■ **PROBLEM REQUIREMENTS**
Copy out again, unchanged, the listing below from the line that has "JSON (831, 635)" through the line that has "Órgãos do Governo (1475, 21)".

■ **ENTRIES SHOWN**
■ ■ ■
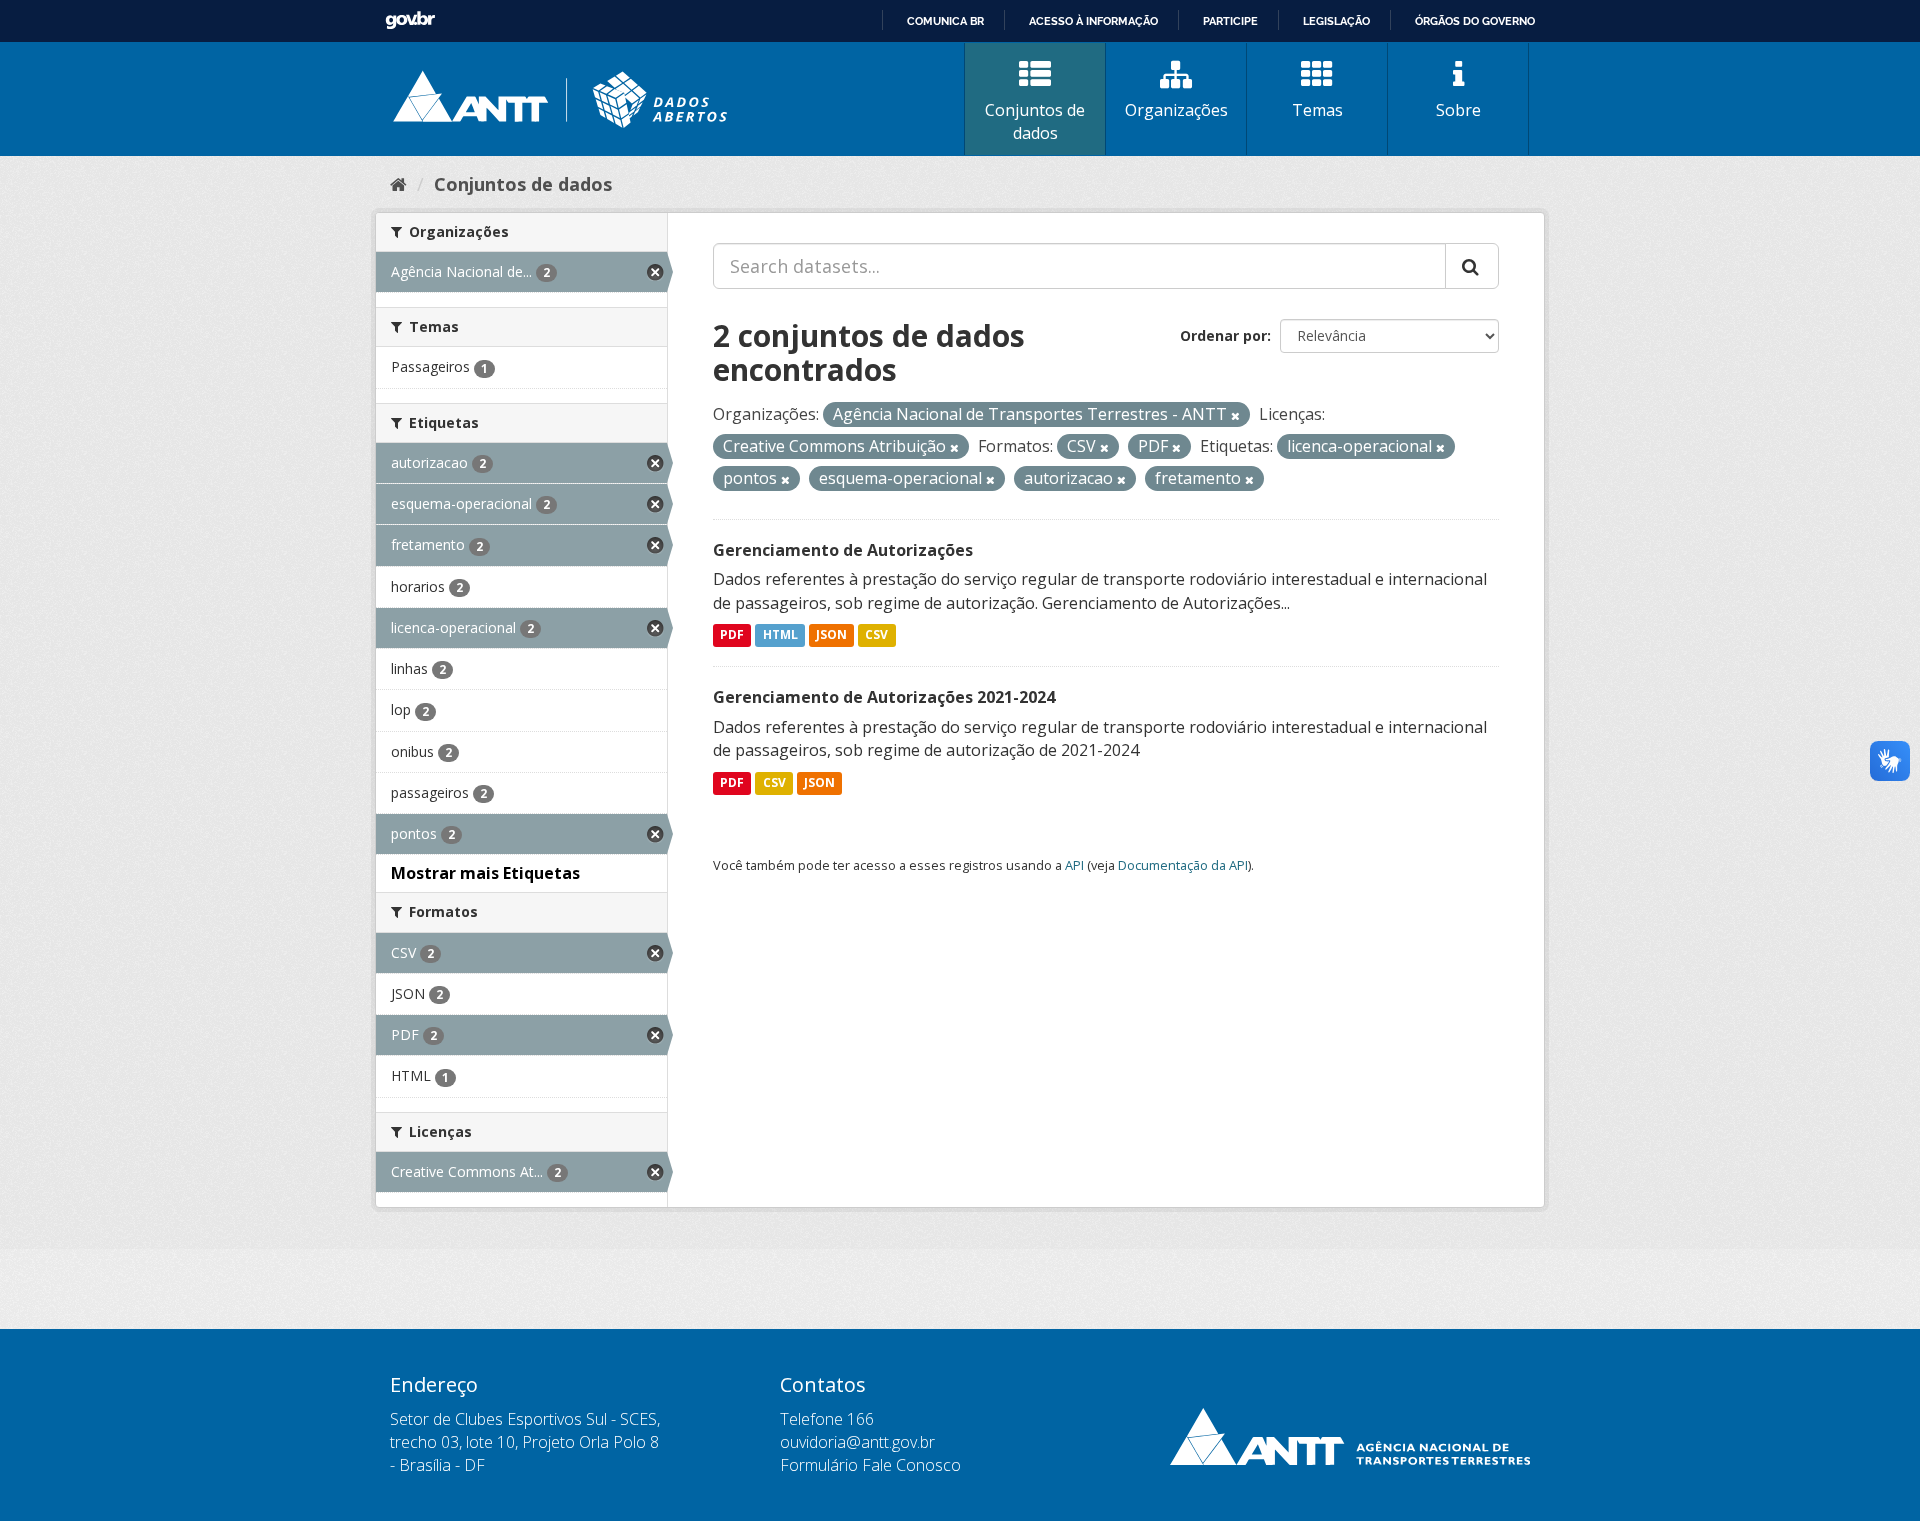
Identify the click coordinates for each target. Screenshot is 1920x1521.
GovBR (410, 20)
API (1074, 865)
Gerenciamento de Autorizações (843, 550)
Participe (1230, 21)
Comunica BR (945, 21)
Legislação (1336, 21)
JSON (831, 635)
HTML (780, 635)
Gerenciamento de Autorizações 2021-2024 (884, 697)
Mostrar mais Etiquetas (485, 873)
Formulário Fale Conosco (870, 1465)
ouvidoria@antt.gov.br (857, 1442)
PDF (732, 635)
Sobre (1458, 110)
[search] (1472, 266)
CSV (876, 635)
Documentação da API (1183, 865)
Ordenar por (1223, 335)
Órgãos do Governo (1475, 21)
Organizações (1176, 110)
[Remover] (1235, 415)
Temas (1317, 110)
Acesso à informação (1093, 21)
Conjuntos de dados (1035, 121)
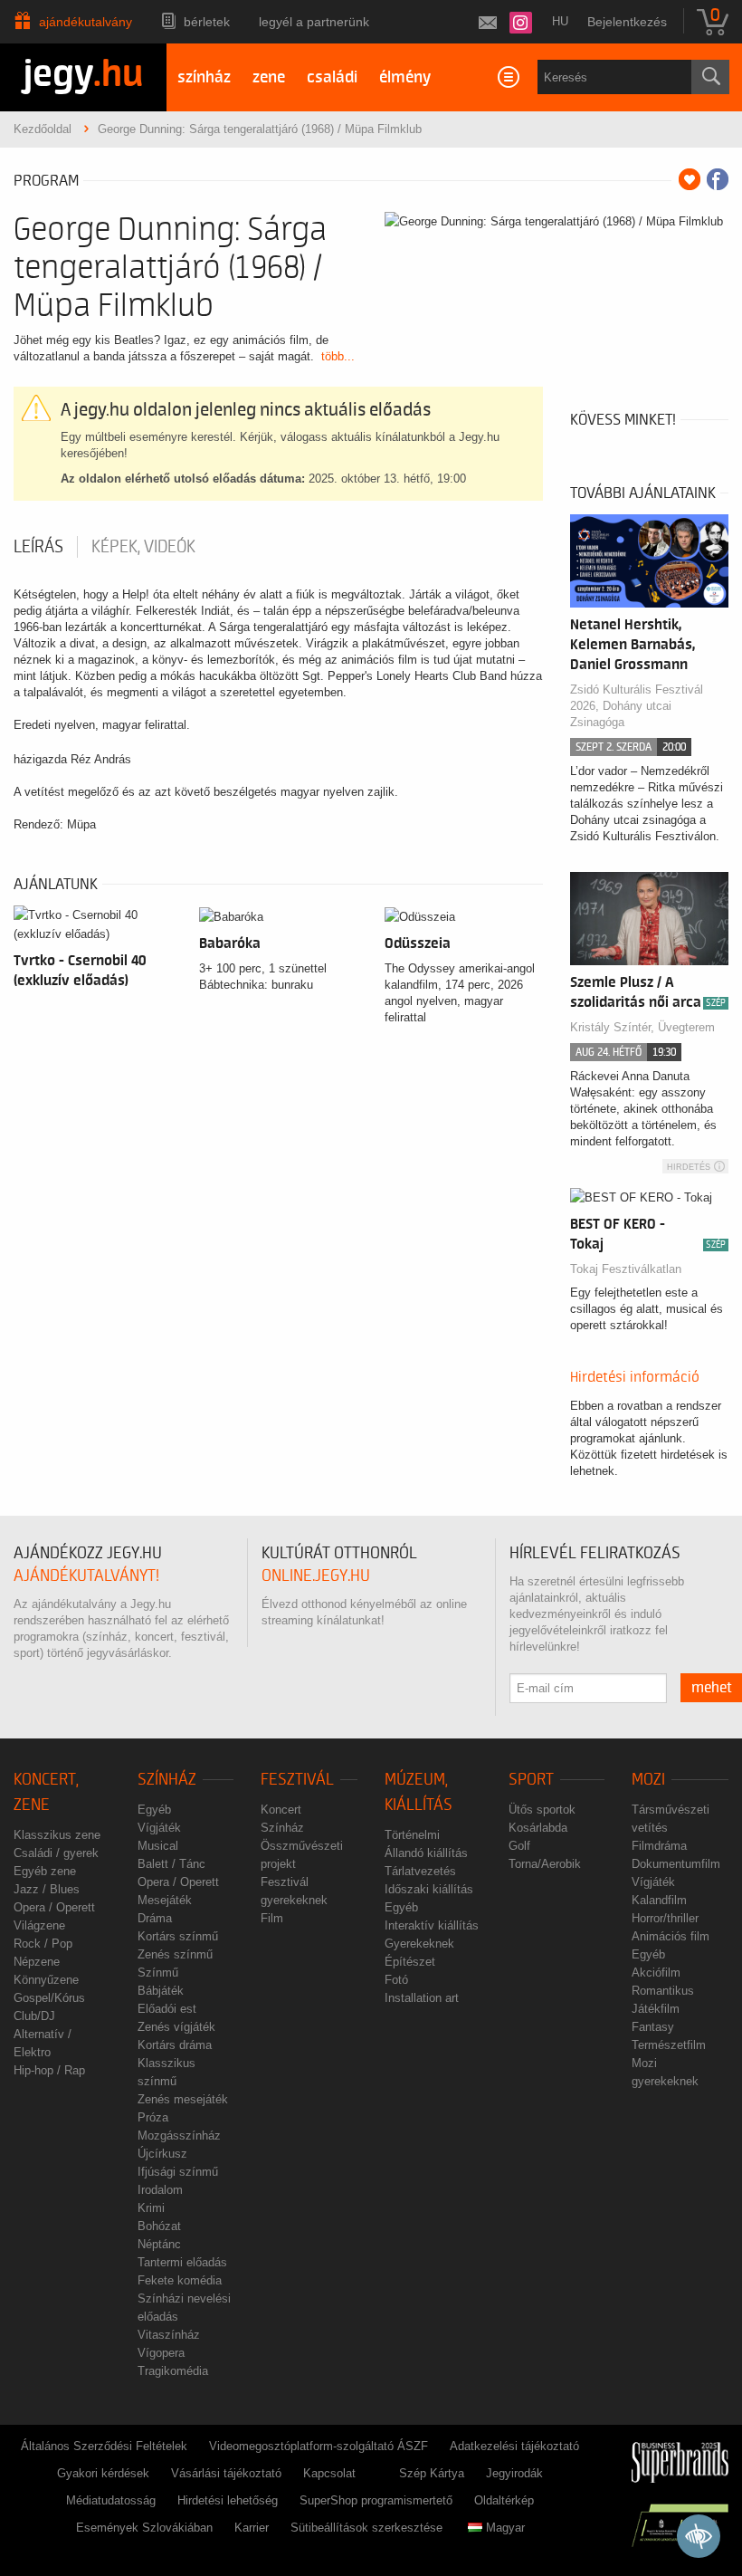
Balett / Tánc (171, 1864)
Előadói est (167, 2009)
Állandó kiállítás (426, 1853)
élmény (405, 77)
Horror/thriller (665, 1918)
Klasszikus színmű (166, 2072)
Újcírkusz (162, 2153)
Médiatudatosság (111, 2500)
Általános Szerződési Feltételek (104, 2446)
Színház (167, 1779)
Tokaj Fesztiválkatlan (625, 1269)
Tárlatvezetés (420, 1871)
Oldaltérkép (504, 2500)
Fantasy (653, 2027)
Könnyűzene (46, 1980)
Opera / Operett (54, 1907)
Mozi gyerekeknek (665, 2072)
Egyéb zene (45, 1871)
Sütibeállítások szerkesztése (366, 2527)
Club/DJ (34, 2016)
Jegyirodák (514, 2473)
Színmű (158, 1972)
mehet (711, 1688)
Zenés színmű (175, 1954)
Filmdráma (659, 1846)
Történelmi (412, 1835)
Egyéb (154, 1809)
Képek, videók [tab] (143, 547)
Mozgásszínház (179, 2135)
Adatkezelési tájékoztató (514, 2446)
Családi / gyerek (56, 1853)
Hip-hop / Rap (49, 2070)
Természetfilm (669, 2045)
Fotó (396, 1980)
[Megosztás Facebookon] (717, 179)
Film (272, 1918)
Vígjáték (159, 1827)
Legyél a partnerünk (314, 21)
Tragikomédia (173, 2371)
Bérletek (207, 21)
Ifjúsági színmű (178, 2172)
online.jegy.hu (316, 1575)
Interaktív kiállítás (432, 1925)
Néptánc (159, 2244)
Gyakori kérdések (103, 2473)
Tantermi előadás (182, 2262)
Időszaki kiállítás (429, 1889)
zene (268, 77)
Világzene (39, 1925)
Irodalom (160, 2190)
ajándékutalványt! (86, 1575)
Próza (153, 2117)
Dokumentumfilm (676, 1864)
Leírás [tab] (38, 547)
■ ■ ■
■ **TASK RESULT**
JSON (831, 635)
HTML (780, 635)
Gerenciamento de Autorizações 2021-2024 (884, 697)
Mostrar mais Etiquetas (485, 873)
Formulário Fale Conosco (870, 1465)
ouvidoria@antt.gov.br (857, 1442)
PDF (732, 635)
Sobre (1458, 110)
[search] (1472, 266)
CSV (876, 635)
Documentação da API (1183, 865)
Ordenar por (1223, 335)
Órgãos do Governo (1475, 21)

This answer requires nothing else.